What can we do in and through our student ministries to bring about a corrective shift that would lead to a balanced and biblically realistic knowledge of God’s true identity and how to live in His world according to His kingdom priorities? How can we teach our students to embrace a faith that shapes and informs their emotions, rather than the other way around?
1) Always, Always, Always Emphasize the Authority of the Word
Most students don’t realize all of their decisions in life are made based on some authority. Usually it’s a combination of authorities adopted unconsciously, including peers, media, parents, self, etc. While it is worth seeking out and accepting wise advice from these people and things, the primary authority we’re called consciously to live under is the authority of the One who made us.
We must teach our students to recognize, understand and embrace God as the authority in their lives, looking to the incarnate Word—Jesus—to guide every step of our lives. Don’t stop there. Teach them how the authoritative Word speaks to every area of life, going to great lengths to speak God’s truth on the matters to which they are deferring to the authority of their feelings. Feelings never should eclipse truth. Truth always should direct our understanding of our feelings. The only trustworthy feelings are those grounded in truth.

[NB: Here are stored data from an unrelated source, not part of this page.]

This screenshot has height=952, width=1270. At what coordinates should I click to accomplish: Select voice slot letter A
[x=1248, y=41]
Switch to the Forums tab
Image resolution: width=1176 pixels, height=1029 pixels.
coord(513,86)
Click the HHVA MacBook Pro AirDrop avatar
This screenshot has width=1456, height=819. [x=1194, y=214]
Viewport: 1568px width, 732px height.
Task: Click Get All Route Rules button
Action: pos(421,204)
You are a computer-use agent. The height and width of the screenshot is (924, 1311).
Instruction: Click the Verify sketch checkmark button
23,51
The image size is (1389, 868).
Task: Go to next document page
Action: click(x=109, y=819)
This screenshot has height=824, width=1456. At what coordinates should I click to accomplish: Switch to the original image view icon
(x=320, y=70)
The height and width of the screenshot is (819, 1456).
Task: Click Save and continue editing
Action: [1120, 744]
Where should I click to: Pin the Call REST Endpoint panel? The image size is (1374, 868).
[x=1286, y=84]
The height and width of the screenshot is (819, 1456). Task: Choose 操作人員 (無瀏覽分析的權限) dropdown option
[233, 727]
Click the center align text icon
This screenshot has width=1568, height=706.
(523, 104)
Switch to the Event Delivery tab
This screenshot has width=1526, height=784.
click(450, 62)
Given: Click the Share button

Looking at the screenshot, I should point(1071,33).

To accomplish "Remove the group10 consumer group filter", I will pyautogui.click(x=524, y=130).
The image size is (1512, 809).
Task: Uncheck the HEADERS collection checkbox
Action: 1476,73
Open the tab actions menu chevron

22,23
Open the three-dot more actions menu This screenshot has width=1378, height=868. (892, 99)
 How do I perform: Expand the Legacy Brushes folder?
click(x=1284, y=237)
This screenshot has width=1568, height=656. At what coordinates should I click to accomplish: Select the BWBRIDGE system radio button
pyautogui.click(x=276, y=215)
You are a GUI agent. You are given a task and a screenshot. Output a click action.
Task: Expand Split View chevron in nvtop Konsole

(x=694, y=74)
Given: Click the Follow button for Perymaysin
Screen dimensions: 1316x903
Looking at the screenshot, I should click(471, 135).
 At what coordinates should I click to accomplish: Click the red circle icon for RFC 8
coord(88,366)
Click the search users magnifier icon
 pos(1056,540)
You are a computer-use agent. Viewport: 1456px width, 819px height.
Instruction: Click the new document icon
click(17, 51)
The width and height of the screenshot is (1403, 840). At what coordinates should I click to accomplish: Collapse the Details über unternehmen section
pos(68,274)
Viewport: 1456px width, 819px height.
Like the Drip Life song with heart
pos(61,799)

2) Teach Them About the Dangerous Practice of Trusting Their Feelings
The Scriptures and the history of the church are filled with stories of those who refused to equate the absence of good feelings with the absence of God (Noah, Abraham, Joseph, David, Job, Paul, etc.). They held on to the truth they knew, even though their feelings led them down the road of being tempted to do otherwise. I have learned never to make choices when my emotions are especially high or low. If I do, I might give my feelings the sway they shouldn’t have. One of the best and most convincing tools in one’s youth ministry arsenal is to become vulnerable with students, sharing the good, bad and ugly from your own life and feelingsbased choices.
3) Make Sure They Know Following Jesus Doesn’t Always Feel Good
Do you remember singing “Happy, happy, happy, happy, happy are the people whose God is the Lord”? I do. It messed me up. I thought difficulty in life was a sign of God’s absence. Not until much later did I understand the life of discipleship is costly, painful and usually quite difficult. Students need to know growth usually comes through suffering. In the words of one preacher, “God often puts His children to bed in the dark.” Rarely is it something we like. We need to teach our students to meet the unchanging God who is in the midst of their suffering rather than invent a god that makes sense at the moment.
By the way, after pulling his hands into his chest a few times, Ian finally got it. When I swung around and picked him up after his initial successful run, he looked up at us with a big smile on his face. “Now that felt good,” he said, as it should. From time to time, living a life in submission to the Way, the Truth and the Life will feel very, very good.